EXERCICES:
a - Relevez toutes les personnes nommées dans l'extrait sur la vie de Céline.
b - Reprenez le fil de l'extrait sur la vie de Céline à partir de sa dernière phrase.

EXTRAIT:

========

Elle cherche un travail dont l’horaire sera plus convivial pour la petite famille. Les années 70 marquent le début des garderies pour préparer leur entrée à l’école française. Son nouvel emploi est à la garderie du Centre français sur la rue Simcoe, dans un local mis à leur disposition par le docteur Gauthier. Elle travaillera avec Thelma Marchand. Les femmes s’occupent d’une douzaine d’enfants en matinée. Il y aura plusieurs déménagements à cette garderie mais on trouve toujours un coin pour ce service si important pour les familles. Mentionnons le sous-sol de l’église Sainte-Anne et de l’Annexe de l’école Saint-Joseph.
Le besoin explosif s’est étendu à Lafontaine et à Perkinsfield. Céline fait le tour des sites et elle passera quinze ans à servir les familles qui ont besoin de garderies.
Quand on est impliqué dans la francophonie, il est impossible de passer à côté des fameux comités. Céline n’y échappera pas. Elle n’a pas choisi le plus facile en acceptant d’être conseillère scolaire pour le conseil public avec Alvin Gravelle et le renard Basile Dorion. C’était l’heureuse époque des sections de langue française.
Victor junior et Monique feront aussi leur formation d’infirmiers et suivront la trace de leurs parents qui mène vers l’hôpital psychiatrique. Les années filent et bercent le quotidien de cette famille heureuse jusqu’à ce que le malheur s’y acharne. Alors que junior n’a que 36 ans et qu’il s’amuse avec un copain en motoneige, il subit un accident vasculaire cérébral. Infirmier de métier, il savait exactement ce qui lui tombait dessus. Après trois mois de coma, il sévit sous l’emprise de cette maladie sournoise. Une grande noirceur couvre leur petit bonheur. La vie continue en dissimulant la peine tant bien que mal.

========

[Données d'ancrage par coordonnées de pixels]
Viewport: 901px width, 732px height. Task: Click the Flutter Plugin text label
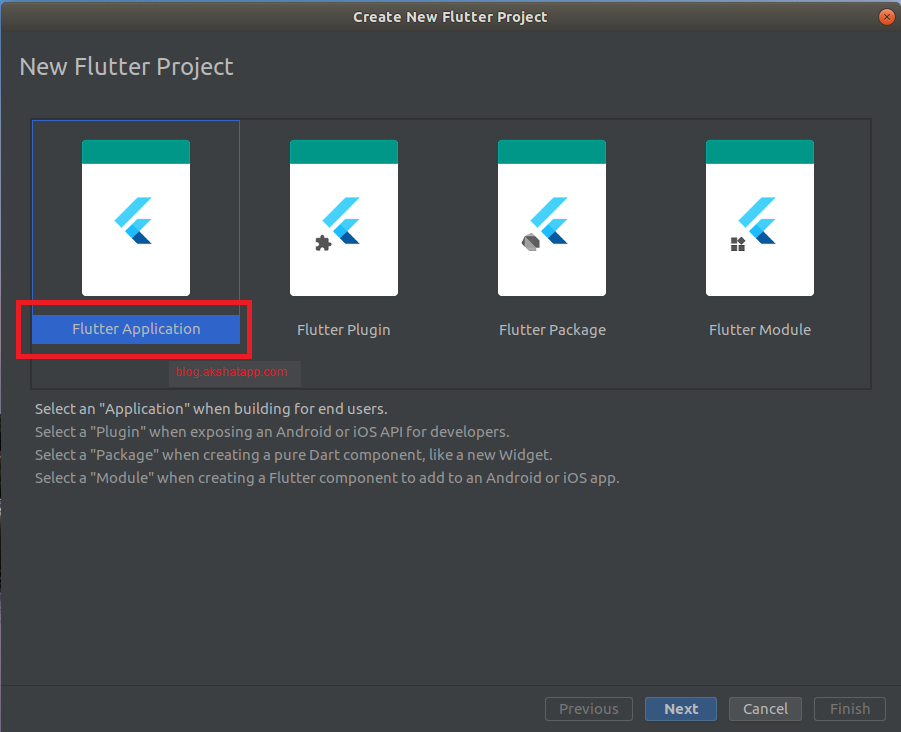(343, 329)
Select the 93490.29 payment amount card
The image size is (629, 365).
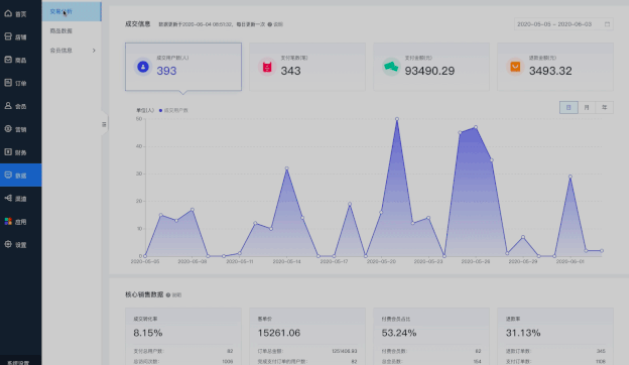point(431,67)
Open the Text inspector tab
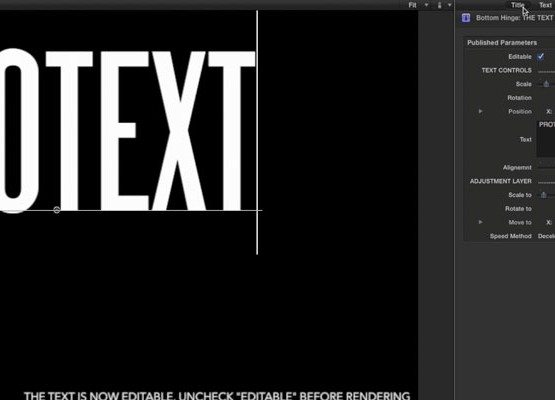Screen dimensions: 555x400 point(545,5)
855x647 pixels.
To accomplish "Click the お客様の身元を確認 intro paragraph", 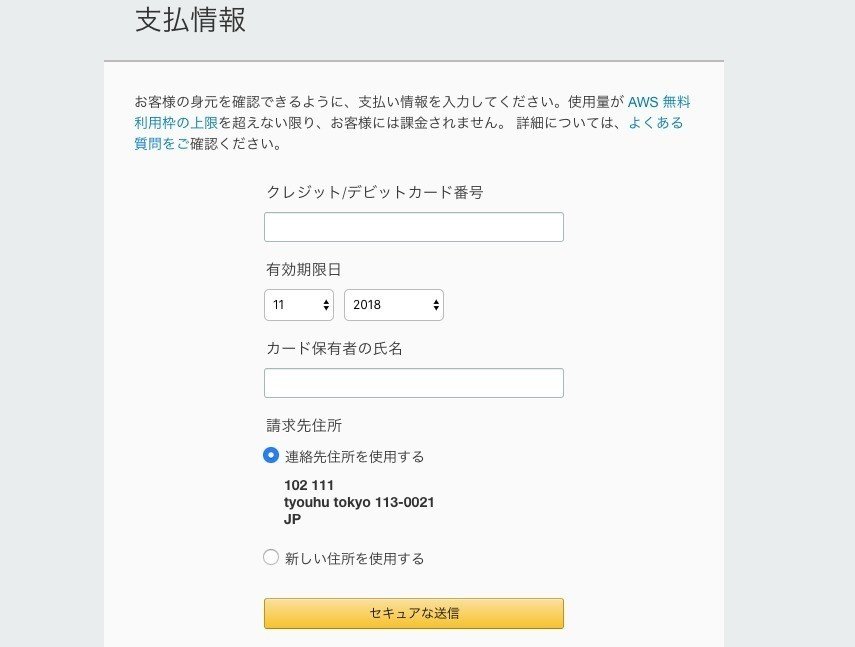I will pyautogui.click(x=380, y=102).
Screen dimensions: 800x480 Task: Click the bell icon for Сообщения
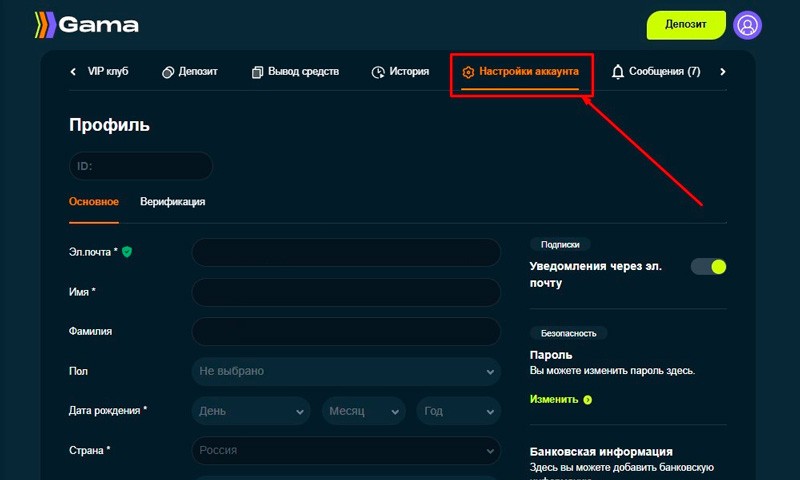618,72
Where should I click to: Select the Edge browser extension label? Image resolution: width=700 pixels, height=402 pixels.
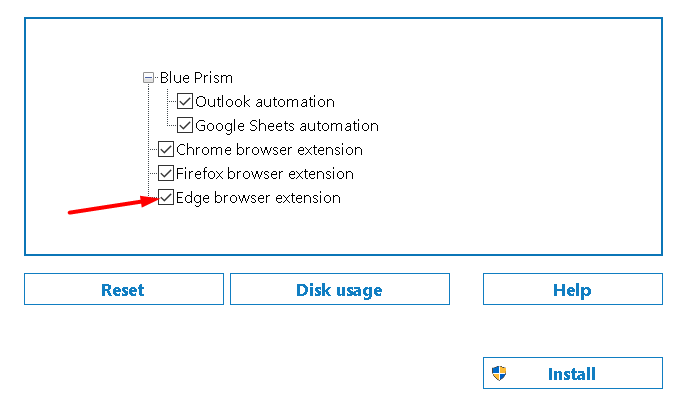[x=258, y=198]
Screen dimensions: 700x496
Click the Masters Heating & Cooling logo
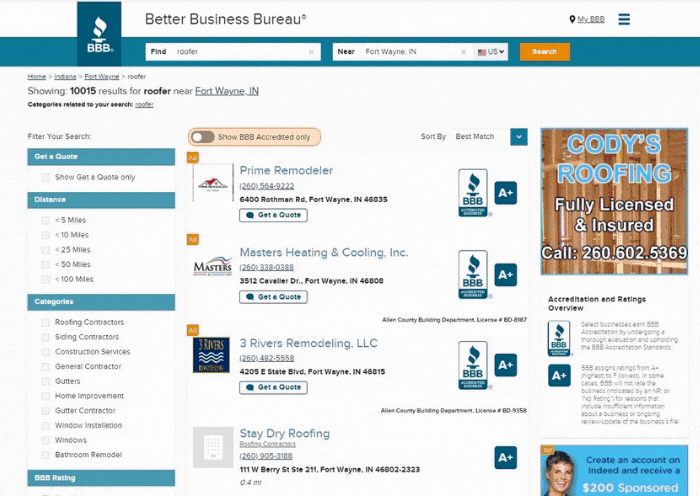click(x=212, y=267)
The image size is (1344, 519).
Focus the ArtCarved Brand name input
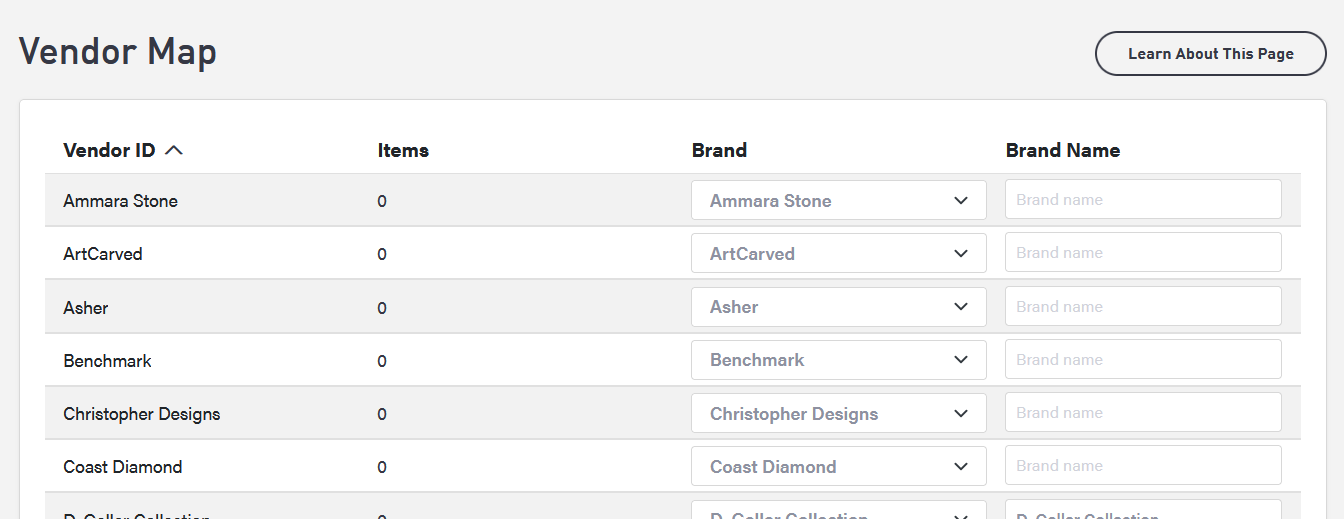point(1142,253)
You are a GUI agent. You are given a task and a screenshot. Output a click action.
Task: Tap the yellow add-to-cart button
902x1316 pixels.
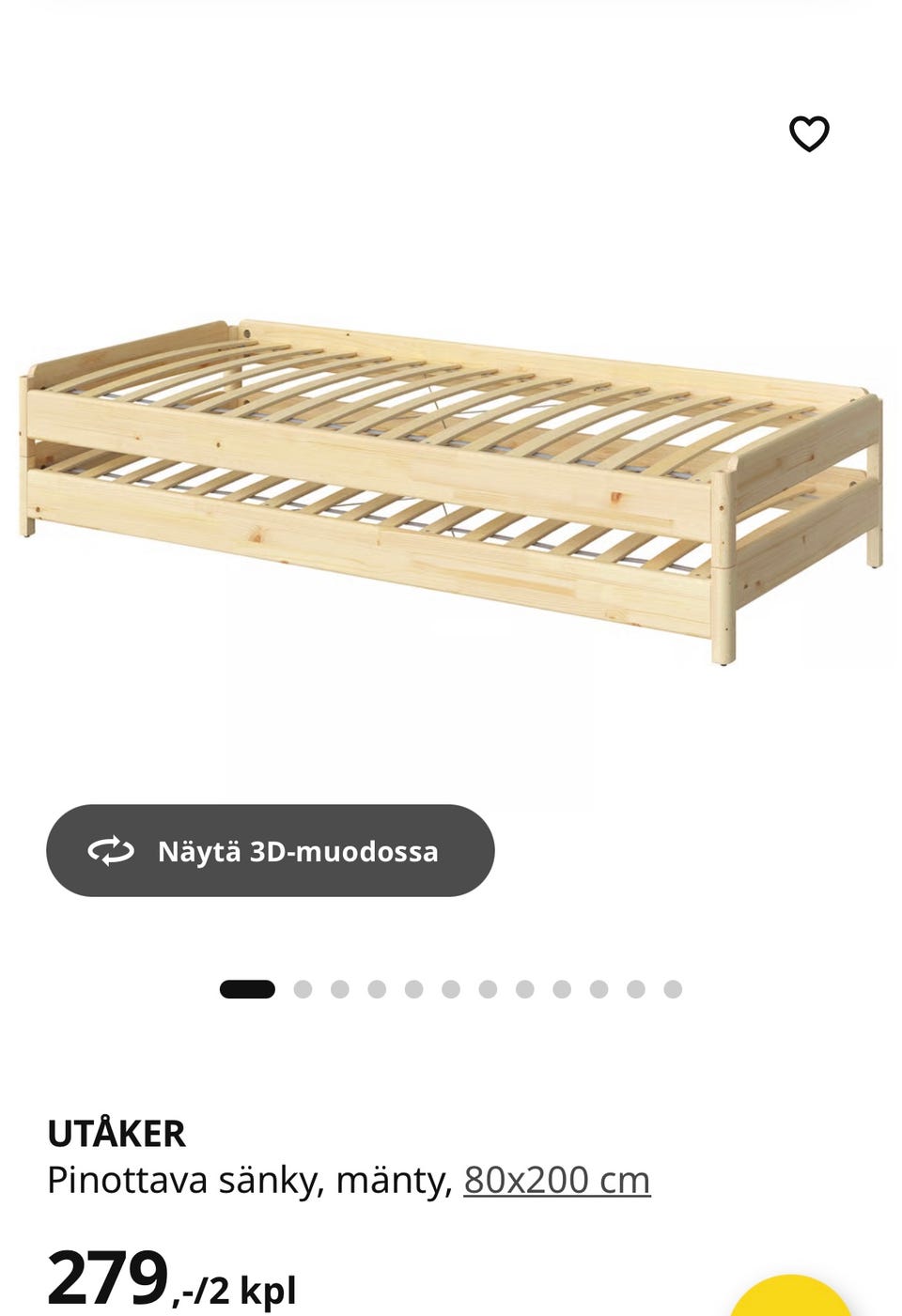(x=791, y=1296)
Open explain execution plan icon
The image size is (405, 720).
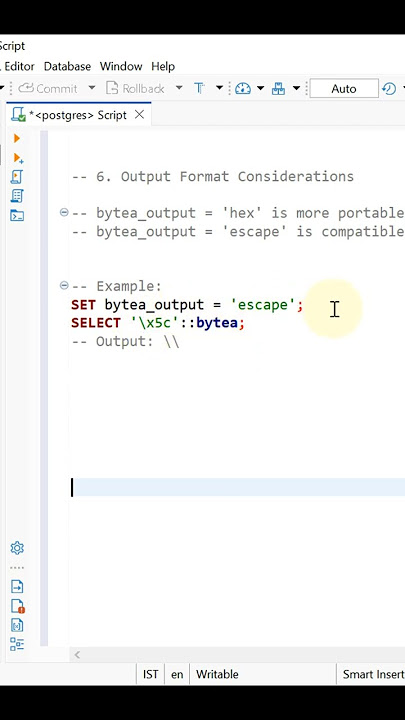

========

RÉPONSES PAR NUMÉRO:
a - Céline, Thelma Marchand, le docteur Gauthier, Alvin Gravelle, Basile Dorion, Victor junior, Monique

b -
Le travail de Céline dans les garderies avait l’avantage de faire une pause pendant les deux mois d’été. C’est pendant ce répit qu’on lui propose d’entreprendre un travail dans une garderie de Barrie. Il s’agit d’une garderie privée juste à côté du Collège Georgian. Comme on dit, l’essayer c’est l’adopter! Le Raggedy Ann Day Care a bénéficié de ses services pendant onze ans.
Le plus grand bénéfice de ce travail, c’était d’arrêter à Waverley tous les soirs en revenant du boulot pour voir le petit-fils Réal. Sa fille Monique est mariée avec Nelson Charlebois et leur enfant est le trésor des grands-parents. Grand-maman en parle encore avec une lueur dans les yeux. Le petit a suivi sa passion et il est devenu mécanicien chez Bourgeois à Midland.
Les amis et le plaisir font aussi partie intégrante de ce portrait de famille. Céline a des amies qui apprécient les voyages. Elle raconte un voyage mémorable en France avec un groupe de l’Ontario dont France Picard. Avec Réjeanne, Joan et Suzanne on s’envole vers la Suisse et plus tard, vers les pays scandinaves. Avec Victor, on fera la croisière vers l’Alaska. Les gars, eux, avaient leurs voyages de chasse et de pêche.
Comme il l’avait prédit, l’accident de jeunesse de Victor est venu le hanter. Autour du tournant du millénaire, il a eu des problèmes de cœur qui ont nécessité une chirurgie de pontage. Dans le processus, on se rend compte qu’il y a un problème de circulation qui se développe dans sa jambe blessée jadis à Parry Sound. Effectivement, en moins d’une décennie, l’amputation a été inévitable. Victor nous a quittés en 2015.
Céline habite une jolie demeure de la rue James à Penetanguishene. Une armée de maisons de ville seront construites là où elle cultivait son petit jardin. Néanmoins, tous les condos du monde n’affecteront jamais le petit bonheur cultivé dans sa demeure bâtie sur mesure pour les Leblanc il y a déjà vingt-deux ans.
Dans la photo on aperçoit: Victor et Céline (Brunelle) Leblanc entourés de leurs enfants Victor junior et Monique et leur gendre Nelson Charlebois.